Find all lines with the word "trash" in the material, then copy them.

##### Data for analysis #####

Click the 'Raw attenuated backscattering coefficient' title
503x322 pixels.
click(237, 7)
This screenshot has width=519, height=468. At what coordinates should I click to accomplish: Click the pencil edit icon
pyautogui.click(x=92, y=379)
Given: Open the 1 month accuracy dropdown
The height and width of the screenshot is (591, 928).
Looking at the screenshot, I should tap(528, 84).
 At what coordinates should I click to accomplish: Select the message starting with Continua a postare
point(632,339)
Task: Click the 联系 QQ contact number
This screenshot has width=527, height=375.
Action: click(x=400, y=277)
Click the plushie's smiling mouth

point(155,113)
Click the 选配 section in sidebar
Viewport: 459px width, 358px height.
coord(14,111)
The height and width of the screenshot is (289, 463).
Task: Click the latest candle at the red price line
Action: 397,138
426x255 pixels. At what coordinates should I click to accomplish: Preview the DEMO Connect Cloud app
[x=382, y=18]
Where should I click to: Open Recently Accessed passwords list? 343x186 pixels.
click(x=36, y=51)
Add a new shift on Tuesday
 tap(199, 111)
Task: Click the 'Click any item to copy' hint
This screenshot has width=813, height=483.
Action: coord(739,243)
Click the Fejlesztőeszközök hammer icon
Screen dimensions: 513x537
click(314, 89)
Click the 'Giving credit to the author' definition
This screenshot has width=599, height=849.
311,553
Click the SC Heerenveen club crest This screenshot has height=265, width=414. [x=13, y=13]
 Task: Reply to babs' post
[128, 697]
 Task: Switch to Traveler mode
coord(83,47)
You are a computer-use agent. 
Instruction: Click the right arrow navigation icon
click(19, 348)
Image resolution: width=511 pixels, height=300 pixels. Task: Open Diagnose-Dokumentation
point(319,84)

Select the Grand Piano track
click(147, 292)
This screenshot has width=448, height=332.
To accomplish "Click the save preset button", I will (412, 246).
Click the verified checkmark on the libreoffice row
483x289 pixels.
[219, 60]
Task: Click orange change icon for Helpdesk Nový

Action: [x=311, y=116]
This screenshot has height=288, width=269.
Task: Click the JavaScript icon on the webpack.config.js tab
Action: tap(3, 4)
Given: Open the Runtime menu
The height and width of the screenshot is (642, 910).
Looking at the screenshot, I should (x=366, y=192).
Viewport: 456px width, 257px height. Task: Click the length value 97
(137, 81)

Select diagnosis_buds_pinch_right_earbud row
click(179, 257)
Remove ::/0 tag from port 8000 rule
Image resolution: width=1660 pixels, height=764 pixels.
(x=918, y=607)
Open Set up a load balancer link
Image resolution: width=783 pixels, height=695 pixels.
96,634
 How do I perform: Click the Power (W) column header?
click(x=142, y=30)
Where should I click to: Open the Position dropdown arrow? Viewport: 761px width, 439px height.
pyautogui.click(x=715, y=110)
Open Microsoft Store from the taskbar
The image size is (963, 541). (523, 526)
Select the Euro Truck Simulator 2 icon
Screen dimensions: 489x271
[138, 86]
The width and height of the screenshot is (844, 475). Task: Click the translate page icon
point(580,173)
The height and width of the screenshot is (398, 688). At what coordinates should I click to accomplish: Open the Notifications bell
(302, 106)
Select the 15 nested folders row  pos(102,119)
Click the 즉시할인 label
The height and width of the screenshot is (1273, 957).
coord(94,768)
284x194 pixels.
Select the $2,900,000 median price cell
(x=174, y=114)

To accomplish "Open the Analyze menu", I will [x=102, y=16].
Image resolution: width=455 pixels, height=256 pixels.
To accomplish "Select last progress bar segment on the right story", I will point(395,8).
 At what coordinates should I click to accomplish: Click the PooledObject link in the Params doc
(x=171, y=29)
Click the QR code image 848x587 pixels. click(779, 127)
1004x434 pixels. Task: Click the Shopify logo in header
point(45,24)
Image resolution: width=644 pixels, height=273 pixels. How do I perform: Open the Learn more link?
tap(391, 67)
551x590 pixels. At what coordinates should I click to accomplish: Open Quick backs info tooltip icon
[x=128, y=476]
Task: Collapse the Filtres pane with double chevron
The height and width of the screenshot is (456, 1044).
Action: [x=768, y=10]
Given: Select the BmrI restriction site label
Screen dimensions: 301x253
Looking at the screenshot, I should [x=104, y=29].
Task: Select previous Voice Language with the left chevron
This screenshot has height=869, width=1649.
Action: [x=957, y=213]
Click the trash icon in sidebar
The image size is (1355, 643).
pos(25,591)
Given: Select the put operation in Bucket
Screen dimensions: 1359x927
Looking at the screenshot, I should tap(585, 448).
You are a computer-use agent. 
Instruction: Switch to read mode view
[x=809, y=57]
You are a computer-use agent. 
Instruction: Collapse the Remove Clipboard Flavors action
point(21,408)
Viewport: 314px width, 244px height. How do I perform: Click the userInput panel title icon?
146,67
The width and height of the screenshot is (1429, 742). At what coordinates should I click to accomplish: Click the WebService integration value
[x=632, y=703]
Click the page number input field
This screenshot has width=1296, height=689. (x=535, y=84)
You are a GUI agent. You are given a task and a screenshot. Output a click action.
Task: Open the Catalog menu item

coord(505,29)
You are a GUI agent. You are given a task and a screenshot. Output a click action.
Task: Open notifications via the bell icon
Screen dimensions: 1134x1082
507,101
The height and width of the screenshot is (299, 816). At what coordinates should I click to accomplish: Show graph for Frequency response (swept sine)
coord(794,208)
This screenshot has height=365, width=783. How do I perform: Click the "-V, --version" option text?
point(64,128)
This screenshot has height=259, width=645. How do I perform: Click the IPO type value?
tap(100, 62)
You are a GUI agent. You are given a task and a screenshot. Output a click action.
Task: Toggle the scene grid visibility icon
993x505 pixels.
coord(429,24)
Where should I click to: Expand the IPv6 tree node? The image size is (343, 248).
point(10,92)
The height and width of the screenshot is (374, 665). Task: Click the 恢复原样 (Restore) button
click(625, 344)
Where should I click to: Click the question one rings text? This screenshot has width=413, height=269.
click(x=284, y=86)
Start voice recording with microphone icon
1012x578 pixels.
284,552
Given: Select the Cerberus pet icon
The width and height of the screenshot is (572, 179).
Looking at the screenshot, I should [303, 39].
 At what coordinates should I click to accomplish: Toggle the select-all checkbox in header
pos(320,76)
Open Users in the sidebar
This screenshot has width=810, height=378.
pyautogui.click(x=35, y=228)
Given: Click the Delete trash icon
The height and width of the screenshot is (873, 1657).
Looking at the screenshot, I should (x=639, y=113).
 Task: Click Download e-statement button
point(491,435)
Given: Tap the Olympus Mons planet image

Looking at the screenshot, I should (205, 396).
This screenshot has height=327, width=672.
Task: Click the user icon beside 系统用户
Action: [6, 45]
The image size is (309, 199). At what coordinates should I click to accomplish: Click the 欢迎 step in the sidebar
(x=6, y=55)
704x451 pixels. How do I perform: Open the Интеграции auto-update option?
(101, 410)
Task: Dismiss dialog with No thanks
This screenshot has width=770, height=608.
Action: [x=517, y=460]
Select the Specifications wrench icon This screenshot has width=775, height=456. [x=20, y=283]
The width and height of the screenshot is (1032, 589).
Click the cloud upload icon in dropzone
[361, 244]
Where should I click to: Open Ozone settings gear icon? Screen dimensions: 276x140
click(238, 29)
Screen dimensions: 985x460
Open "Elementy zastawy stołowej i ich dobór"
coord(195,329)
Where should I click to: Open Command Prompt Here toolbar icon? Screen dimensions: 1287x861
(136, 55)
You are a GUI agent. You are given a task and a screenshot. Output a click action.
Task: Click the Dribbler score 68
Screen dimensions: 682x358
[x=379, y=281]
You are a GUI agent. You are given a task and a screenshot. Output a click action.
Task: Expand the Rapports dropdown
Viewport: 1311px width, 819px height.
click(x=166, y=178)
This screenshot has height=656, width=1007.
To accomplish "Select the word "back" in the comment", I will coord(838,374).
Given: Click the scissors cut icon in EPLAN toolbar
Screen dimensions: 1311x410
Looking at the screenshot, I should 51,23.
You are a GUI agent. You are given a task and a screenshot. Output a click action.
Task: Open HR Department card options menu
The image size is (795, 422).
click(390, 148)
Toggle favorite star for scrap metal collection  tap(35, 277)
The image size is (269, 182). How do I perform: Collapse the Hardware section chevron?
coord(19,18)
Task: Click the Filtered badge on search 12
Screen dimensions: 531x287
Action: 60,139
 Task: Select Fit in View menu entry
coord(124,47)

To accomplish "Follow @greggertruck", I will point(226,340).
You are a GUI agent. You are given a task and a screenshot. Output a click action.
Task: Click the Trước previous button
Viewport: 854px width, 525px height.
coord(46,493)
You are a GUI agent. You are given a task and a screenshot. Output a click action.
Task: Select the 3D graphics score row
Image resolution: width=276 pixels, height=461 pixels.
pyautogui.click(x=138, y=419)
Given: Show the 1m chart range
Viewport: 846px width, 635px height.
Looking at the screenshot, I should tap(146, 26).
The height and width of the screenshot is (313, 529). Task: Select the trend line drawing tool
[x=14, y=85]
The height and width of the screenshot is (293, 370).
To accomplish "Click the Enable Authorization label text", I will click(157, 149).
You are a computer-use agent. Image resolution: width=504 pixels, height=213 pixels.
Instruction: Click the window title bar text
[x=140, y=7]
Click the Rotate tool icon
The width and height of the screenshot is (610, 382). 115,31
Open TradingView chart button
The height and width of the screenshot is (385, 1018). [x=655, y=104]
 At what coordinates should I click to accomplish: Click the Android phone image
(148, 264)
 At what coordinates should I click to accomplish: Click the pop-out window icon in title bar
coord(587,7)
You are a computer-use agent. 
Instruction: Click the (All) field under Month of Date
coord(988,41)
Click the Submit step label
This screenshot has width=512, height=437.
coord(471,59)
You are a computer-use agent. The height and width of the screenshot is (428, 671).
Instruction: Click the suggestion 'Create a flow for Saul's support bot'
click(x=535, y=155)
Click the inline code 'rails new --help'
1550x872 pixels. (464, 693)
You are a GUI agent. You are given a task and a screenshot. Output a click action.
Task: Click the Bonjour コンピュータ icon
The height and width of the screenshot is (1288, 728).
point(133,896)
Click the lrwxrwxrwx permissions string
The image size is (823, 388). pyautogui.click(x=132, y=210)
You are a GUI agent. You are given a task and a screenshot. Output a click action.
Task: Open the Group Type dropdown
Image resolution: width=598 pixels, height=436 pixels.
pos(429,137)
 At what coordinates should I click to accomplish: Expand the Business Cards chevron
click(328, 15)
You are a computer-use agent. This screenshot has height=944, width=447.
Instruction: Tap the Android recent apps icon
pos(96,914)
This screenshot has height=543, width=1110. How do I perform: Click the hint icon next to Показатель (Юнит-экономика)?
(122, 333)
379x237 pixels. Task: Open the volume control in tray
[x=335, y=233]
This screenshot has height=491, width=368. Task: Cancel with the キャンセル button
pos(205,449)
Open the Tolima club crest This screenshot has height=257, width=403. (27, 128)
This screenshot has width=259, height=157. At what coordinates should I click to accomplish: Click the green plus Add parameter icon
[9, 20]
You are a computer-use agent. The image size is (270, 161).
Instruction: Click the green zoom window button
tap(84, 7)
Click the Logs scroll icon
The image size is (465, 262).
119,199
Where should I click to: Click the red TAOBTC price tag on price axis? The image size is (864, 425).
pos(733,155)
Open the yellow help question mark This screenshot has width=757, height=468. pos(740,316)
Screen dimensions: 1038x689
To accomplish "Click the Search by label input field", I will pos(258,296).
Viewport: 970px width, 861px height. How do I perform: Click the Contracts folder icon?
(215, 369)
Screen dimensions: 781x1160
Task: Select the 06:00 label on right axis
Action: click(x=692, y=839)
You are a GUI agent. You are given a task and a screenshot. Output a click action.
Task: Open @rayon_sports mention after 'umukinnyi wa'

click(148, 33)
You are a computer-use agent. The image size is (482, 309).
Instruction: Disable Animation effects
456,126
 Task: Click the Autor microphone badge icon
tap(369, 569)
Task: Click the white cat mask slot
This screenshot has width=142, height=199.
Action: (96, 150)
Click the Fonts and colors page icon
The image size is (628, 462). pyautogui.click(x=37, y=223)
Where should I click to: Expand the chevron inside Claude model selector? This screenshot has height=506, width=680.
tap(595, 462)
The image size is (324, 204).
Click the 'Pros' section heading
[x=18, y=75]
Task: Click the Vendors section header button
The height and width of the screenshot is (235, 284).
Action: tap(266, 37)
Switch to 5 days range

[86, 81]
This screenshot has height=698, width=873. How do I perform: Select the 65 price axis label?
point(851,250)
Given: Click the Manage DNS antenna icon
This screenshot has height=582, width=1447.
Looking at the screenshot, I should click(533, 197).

#####

• Output of the exercise:
Click the trash icon in sidebar
Given: Click the Delete trash icon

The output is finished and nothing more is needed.